One problem is a shortage of feedstock, research analyst Max Reid says, partly because EV penetration was not high enough early enough for the 15-year lifespan of most batteries to have been reached yet.
“Underneath the surface of this electric future lies a relatively young supply chain struggling to keep up. The Li-ion battery demand market can fluctuate over months and expanding upstream and midstream to produce battery materials involves lead times of several years,” he says.
“As it is a new industry, there is limited historic capacity to flip the switch on, and yet many see this as a ripe environment for recycling to make a tangible impact.”
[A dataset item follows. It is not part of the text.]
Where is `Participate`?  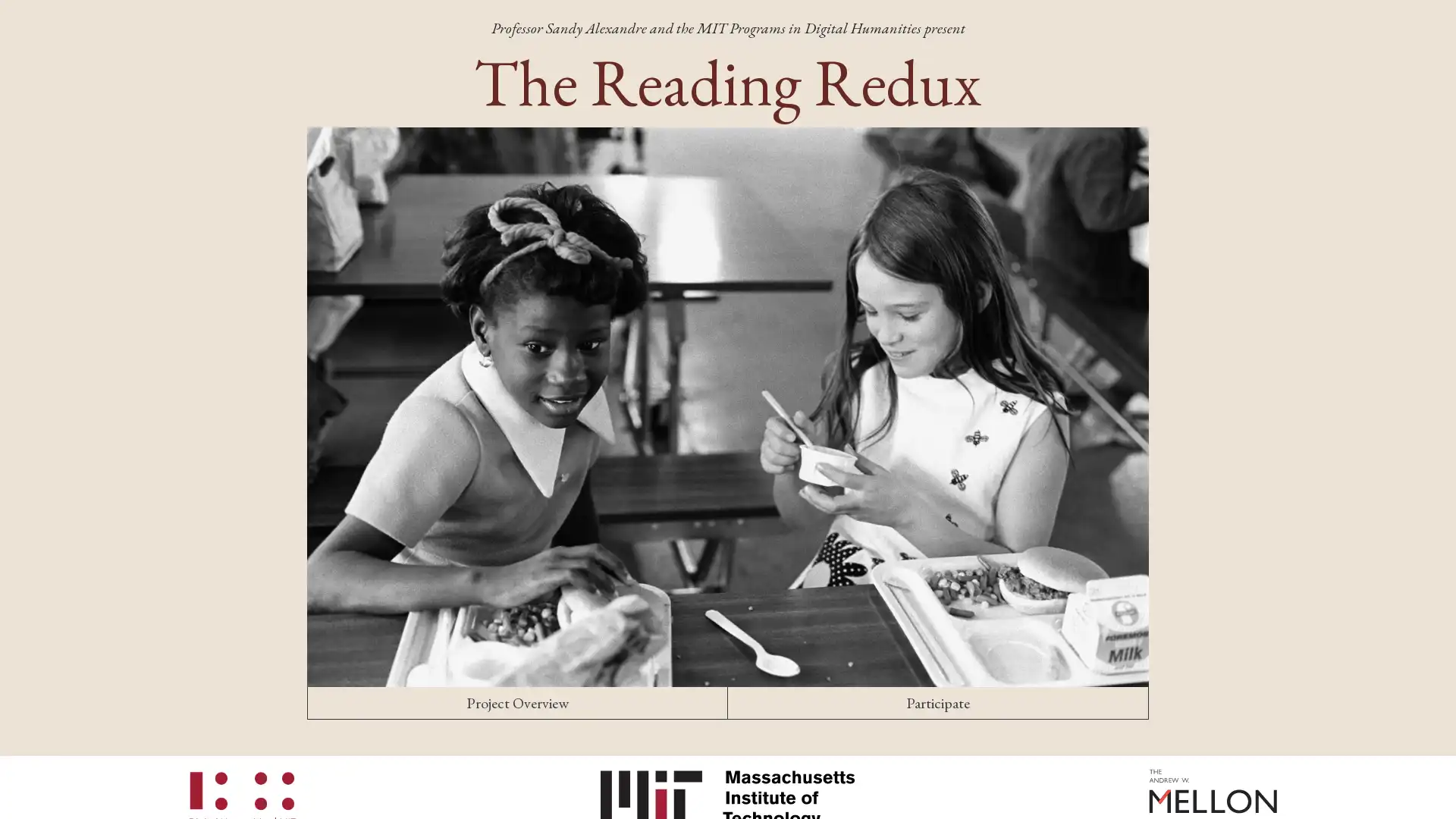
Participate is located at coordinates (937, 702).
The global transition to electric vehicles means demand for batteries will boom, and Reid forecasts that by 2040, 89% of Li-ion battery demand will come from the EV sector — leaving a lot less for the simultaneous demand coming from the energy storage sector.
Another problem is the recycling itself. Whereas portable electronics batteries are easily accessible, EV battery packs take much longer to get out, take apart and mechanically shred. It is cheaper to simply produce new batteries than recycle old ones.
Reid says: “This decade will see the supply chain further establish itself to be able to supply vast quantities of battery-grade chemicals and cathodes to cell manufacturers, while recyclers will struggle with the large mass and complexity of EV-packs.”
He says a new cathode facility will produce 50 kilo-tonnes per annum (ktpa) of NMC (nickel, manganese and cobalt) material, while a recycling facility will typically process 5-10 ktpa of e-waste — the former equating to roughly 400,000 battery EVs annually and the latter taking in just roughly 30,000 EV-packs yearly.
According to Wood Mackenzie’s analysis, the total capacity of planned recycling facilities will still overshoot feedstock in 2030, when end-of-life EV numbers begin to ramp up, and there is likely to be a scramble for used EV batteries in North America and Europe.